There are a lot of uni improv troupes, and we’ve seen a bunch. Some are terrible, sure. But the form is undergoing a bit of a resurgence at the moment. as you can barely move in the comedy scene without meeting someone that’s taken at least one level in the improv courses run by many companies. In fact some black market improv schools have started up selling you techniques that work one minute and after a while you realise they’re actually just drugs.

And of course, there’s the ever-present shadow of the mighty Whose Line… and its influence on the modern panel shows such as Mock the Week, and almost a generation of films built on the ability of improvising comedians to come up with the funny, and then put it in a movie-form: from Ghostbusters through to Anchorman.

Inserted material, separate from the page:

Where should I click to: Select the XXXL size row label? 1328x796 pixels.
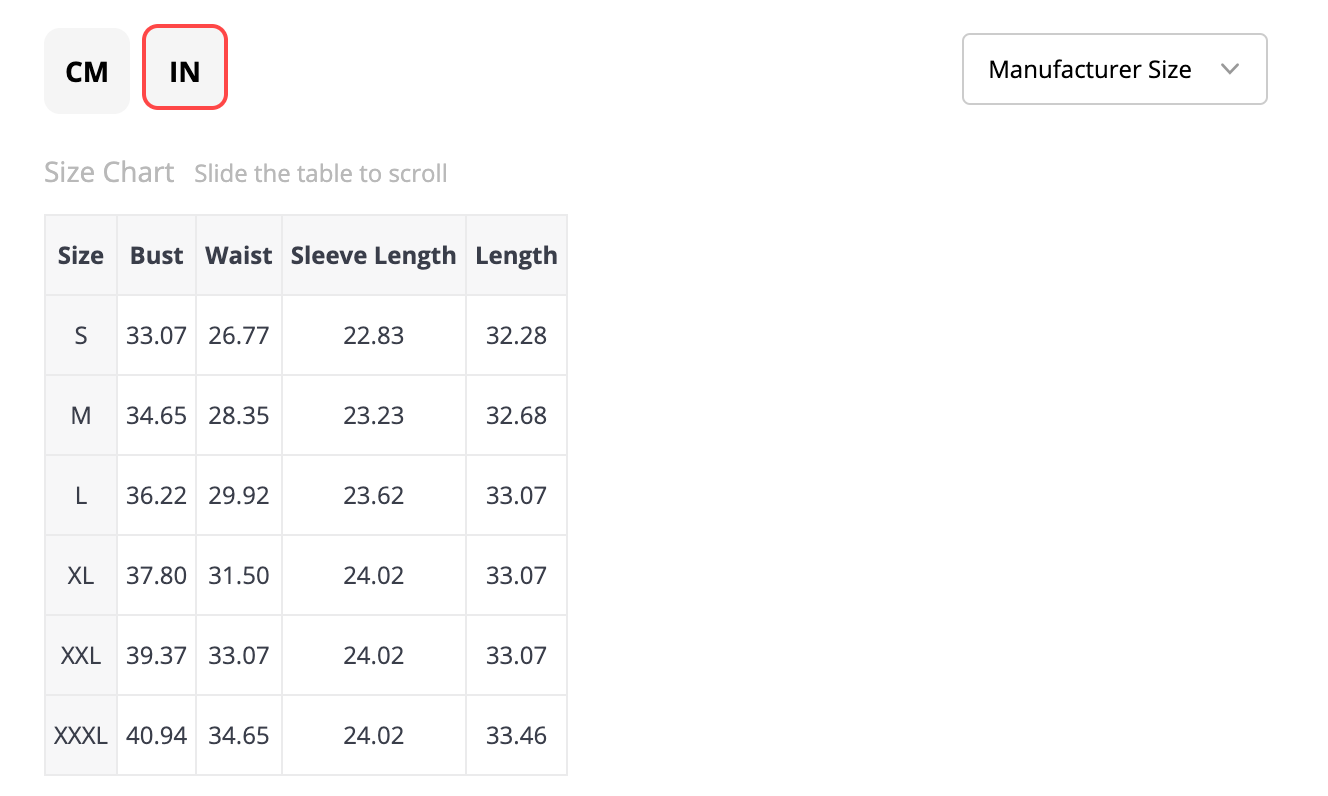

With there being an abundance of the form we thought we’d allow you to avoid the pitfalls and give you the best tips on How Not To Improvise, and hopefully give you an insight as to why we love improv:

Don’t: Plan Ahead 

For a start, it’s meant to be improvised. A great number of inexperienced players come crashing into a scene with a fully-formed idea about where they want the scene to go and what the joke is. Improv is essentially listening to the other members of your team one line at a time as we attempt to build a road to somewhere we don’t know where we’re going. It’s living on the edge of your seat and however funny you think your idea is, it’s nowhere near as funny as the spontaneous eruption of ideas that’ll bounce between you and your scene partners.

Don’t: Be Smarter Than Everyone Else

Yeah, we’ve watched that movie, too. And we’re fully aware that string theory is a theory about strings. It’s alright, you’re on stage so you’re showing off already. There’s no need to tell us that you’ve thought of a tenuous link between what’s happening on stage and a Monty Python routine. 

Comedy requires you to use every inch of your brain, and to drain that brain onto the stage every night. But it’s also about being very, very stupid. The characters we love to play are all happy idiots. The characters you end up playing in improv are usually delighted with their ridiculous situations and as a result, disaster occurs for other characters - other characters who are usually delighted with that disastrous situation, against all odds…

Don’t: Be the Funniest Person on Stage

Nothing is worse than someone trying to be funny, nothing is worse than someone not being funny. So you have to be funny, but you can’t be seen to try. It’s why for us that improv works - you can throw yourself into the scene you’re doing, relying only on your instincts and the trust of your team, and something funny will hopefully come out.

Put any bunch of people together and they’ll all attempt to make each other laugh. It’s a natural instinct, and a bonding ritual. With improv we’re making other members of our own team, and ourselves, laugh at the same time as the audience. We - the audience, and the players - are finding out what happens at the same time, and are constantly surprising each other and ourselves with what we’re doing. 

Don’t: Be the Sexiest Person On Stage

I mean, sure, all of us totally look like people you’d meet in the alleys behind Games Workshop because we want to keep painting Space Marines but it’s 4am and the manager threw us out again, but gradually the nerds are slowly taking over and making it cool - like we did with computer science and physics. Eventually Eddie Redmayne and Cumberbatch will be at each other’s throats trying to play me. And guess what, suckers, I play with myself already. 

Letting go of yourself can be hard, and many people keep their comedy characters around themselves like a turtle’s shell to protect them - it’s hard to break out and be really ugly and weird. But guess what? It’s funny. 

We love not planning ahead, being idiots, trying to take stupid things seriously and being really, really, really unsexy. We hope you’ll enjoy it as much as we do and we see you in improv class or at one of our gigs soon.